Premièrement de former davantage de médecins français. Le problème majeur est l’adéquation entre les médecins conventionnés et les installations. Il y a une surpopulation médicale dans certaines régions, le sud de la France, certains coins de Paris. Les syndicats, l’Ordre ont toujours été hostiles à une politique de quotas comme pour les pharmaciens. La médecine est une profession libérale, mais elle vit en partie d’argent public. On pourrait donc envisager une obligation de s’installer là où il y a besoin de médecins.Après un certain nombre, il serait possible de s’installer ailleurs. C’est d’ailleurs devenu plus envisageable puisque les médecins ne rachètent plus une clientèle et s’installent de plus en plus dans des maisons médicales. Les municipalités s’activent aussi pour fournir des locaux, pour accueillir les médecins dans les petites communes. La difficulté semble être de fidéliser ces médecins, parce qu’il y a une chasse aux primes.
La technocratie n’est pas une bonne médecine !
Nos technocrates ont de l’imagination. Leur rêve est de tout décaler d’un cran. On l’a vu pour la gynécologie médicale. Il n’y a pratiquement plus de gynécologues en France. Ce sont les sages femmes qui font le travail des gynécologues. L’idée est de faire des infirmières qui seraient un peu officiers de santé, de leur redonner des compétences médicales, mais elles coûteraient moins cher que le médecin. C’est le tir de barrage du Conseil de l’Ordre !
À juste titre ?
Certaines choses peuvent être déléguées, il faut les définir de façon collégiale, ne pas les imposer par une tutelle administrative qui décide de tout.
La politique à vue de nez
Est-il possible d’établir un parallèle avec la gestion du Covid ?

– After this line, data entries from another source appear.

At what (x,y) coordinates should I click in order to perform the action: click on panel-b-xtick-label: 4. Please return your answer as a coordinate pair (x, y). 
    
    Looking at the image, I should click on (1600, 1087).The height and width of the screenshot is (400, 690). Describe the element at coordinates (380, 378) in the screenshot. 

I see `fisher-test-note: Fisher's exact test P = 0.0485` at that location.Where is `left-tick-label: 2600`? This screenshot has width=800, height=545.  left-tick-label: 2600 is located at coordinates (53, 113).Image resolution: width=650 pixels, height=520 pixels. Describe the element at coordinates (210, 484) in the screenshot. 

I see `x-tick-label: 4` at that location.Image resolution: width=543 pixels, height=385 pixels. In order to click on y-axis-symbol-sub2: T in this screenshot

Au début, ça a été la panique lorsqu’on s’est rendu compte qu’on n’avait pas de masques, pas de gel hydroalcoolique. On a détruit des stocks de masques en pensant qu’ils ne serviraient jamais. On a pensé qu’on n’avait plus besoin de produire en France, d’où la disparition de notre tissu industriel. Nous allions vivre des services, de l’industrie du luxe, du tourisme. Nous avons saccagé notre industrie pharmaceutique qui se trouvait à la 3° place mondiale dans les années 2000. Au point que nous ne sommes même plus capables de faire du Doliprane ou de l’Efferalgan.
On n‘est jamais dans l’anticipation.
On a l’impression d’être gouvernés à vue. La principale préoccupation de nos élus est d’être réélus. Ils gouvernent à vue, à court terme, sans calculer les conséquences à long terme de leurs décisions. Ils gèrent au jour le jour. L’énarchie arrogante est la nouvelle monarchie française. Elle pense détenir la vérité, et les manants…
La part d’humain
Alors qu’en médecine il y a des savoirs que l’on module en fonction de chaque patient, de chaque situation.
Il y a la partie scientifique dans la médecine. Mais il y a au moins 50% d’humain. La vision actuelle, ce serait la télémédecine : un écran, un ordinateur, la webcam. On voit même plus la tête du mec. Comment voir le teint du patient, palper le ventre. C’est de la médecine dématérialisée, donc déshumanisée. De la médecine commerciale.